Reality and fiction have coincided in recent weeks to remind Americans that the major nuclear powers still have at their fingertips the ability to destroy life on Earth many times over.
According to a report from the National Academy of Scientists, "significant portions of U.S. and Russian nuclear forces are maintained in a continuous state of alert." The Cold War may be over but so-called nuclear readiness is not. Though the numbers of nuclear warheads have declined, the two nations still possess thousands of them.
The process of disarmament is complex, politically sensitive and agonizingly slow. Even when the goals of the START II treaty are fulfilled, each nation will have some 3,000 nuclear missiles on hand. The aim of the future START III is to cut that to 2,000 to 2,500. The scientists' report suggested the arsenals could safely be reduced to 1,000 or fewer on each side. Fear of a first strike could be alleviated by basing the weapons on submarines, it said.
Perhaps the most amazing fact is that so many nuclear weapons--as many as 60,000 at one time--have existed through decades of world tension without a single one being discharged in anger or by accident. But the scientists' report says that the more weapons that remain, the greater the chance of an accidental or unauthorized launch or of a weapon falling into terrorist hands.
FOR THE RECORD - Correction
Los Angeles Times Tuesday July 1, 1997 Home Edition Metro Part B Page 6 Metro Desk 1 inches; 21 words Type of Material: Letter to the Editor; Correction
* Please note the error in your editorial. Hans Bethe has been at Cornell University, not Columbia, since 1935.
MARY PALEVSKY GRANADOS
Oak View, Calif.
Going even further in appealing for disarmament is Hans A. Bethe, the Nobel Prize-winning physicist, at 90 still active at Columbia University. Bethe directed the theoretical division of the Los Alamos, N.M., laboratory that developed the first atomic bombs. He suggests the two nuclear powers could cut their arsenals to as few as 100 weapons each, and perhaps to none someday.
Reaching zero might seem unrealistic or undesirable now. But aiming for the smallest practical number should remain a constant goal.
Bethe, the senior surviving member of the Los Alamos team headed by the late J. Robert Oppenheimer, also said that he had written President Clinton urging that this nation promise it will not develop any sophisticated new nuclear weapons.

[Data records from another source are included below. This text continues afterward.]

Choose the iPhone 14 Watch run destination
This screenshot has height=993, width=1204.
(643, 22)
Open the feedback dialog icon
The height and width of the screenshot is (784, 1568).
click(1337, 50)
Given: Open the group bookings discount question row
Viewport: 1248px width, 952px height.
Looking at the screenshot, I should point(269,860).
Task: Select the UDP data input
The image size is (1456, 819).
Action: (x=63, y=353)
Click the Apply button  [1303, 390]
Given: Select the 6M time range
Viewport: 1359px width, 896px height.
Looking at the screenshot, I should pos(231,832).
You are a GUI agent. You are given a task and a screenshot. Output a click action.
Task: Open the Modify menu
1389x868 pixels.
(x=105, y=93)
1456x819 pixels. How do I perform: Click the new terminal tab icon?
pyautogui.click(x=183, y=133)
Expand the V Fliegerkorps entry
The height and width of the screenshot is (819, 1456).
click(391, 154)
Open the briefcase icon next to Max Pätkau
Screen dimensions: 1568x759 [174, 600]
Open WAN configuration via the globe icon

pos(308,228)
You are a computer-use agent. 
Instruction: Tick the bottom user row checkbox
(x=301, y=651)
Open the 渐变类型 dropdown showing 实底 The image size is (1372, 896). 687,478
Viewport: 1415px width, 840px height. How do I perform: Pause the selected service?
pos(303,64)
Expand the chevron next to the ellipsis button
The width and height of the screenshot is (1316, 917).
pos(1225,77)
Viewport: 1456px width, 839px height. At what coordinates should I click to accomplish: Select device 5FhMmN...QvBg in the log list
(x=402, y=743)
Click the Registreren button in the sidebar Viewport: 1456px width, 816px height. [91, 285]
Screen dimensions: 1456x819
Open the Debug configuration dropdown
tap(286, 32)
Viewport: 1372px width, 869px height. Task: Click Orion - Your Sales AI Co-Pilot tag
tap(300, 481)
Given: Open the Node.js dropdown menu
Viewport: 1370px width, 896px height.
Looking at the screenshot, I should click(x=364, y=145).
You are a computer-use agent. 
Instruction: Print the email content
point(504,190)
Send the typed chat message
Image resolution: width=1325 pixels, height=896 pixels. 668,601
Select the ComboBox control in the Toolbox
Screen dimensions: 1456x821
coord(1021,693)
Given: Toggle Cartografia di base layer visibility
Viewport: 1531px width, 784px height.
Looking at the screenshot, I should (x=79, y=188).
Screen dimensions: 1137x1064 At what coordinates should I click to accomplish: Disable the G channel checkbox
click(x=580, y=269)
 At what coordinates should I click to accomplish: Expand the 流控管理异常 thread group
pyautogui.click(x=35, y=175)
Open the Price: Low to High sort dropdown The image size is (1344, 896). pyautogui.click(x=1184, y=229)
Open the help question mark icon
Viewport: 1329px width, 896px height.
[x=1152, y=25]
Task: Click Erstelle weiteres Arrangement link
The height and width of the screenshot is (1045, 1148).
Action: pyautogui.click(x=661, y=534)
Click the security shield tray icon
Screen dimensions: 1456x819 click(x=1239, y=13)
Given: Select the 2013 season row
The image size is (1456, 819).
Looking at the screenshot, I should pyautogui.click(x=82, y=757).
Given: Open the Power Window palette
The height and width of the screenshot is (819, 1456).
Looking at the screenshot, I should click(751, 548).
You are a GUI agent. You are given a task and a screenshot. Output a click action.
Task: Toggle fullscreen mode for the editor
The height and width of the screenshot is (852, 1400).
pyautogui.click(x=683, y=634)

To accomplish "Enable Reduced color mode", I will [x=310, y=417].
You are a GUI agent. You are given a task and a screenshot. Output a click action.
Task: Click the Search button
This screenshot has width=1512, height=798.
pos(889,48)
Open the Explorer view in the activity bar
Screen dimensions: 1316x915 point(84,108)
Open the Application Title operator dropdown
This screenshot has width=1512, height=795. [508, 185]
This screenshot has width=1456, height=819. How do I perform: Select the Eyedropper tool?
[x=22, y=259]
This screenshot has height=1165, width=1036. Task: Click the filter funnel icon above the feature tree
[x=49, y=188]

Coincidentally, Bethe appears along with other former German physicists as a minor character in one of this summer's best-selling novels, "Los Alamos," a murder-spy thriller set around the making of the first bomb.
At the end, the novel's protagonist, Michael Connolly, watches the first detonation at Trinity Site in the predawn hours of July 16, 1945. along with Oppenheimer and others. As the horror unfolds, author Joseph Kanon gives Connolly these thoughts: "This was the real secret. Annihilation. Nothing else. . . . Now we would always be frightened."
In fact, more than 50 years later, perhaps we are not frightened enough.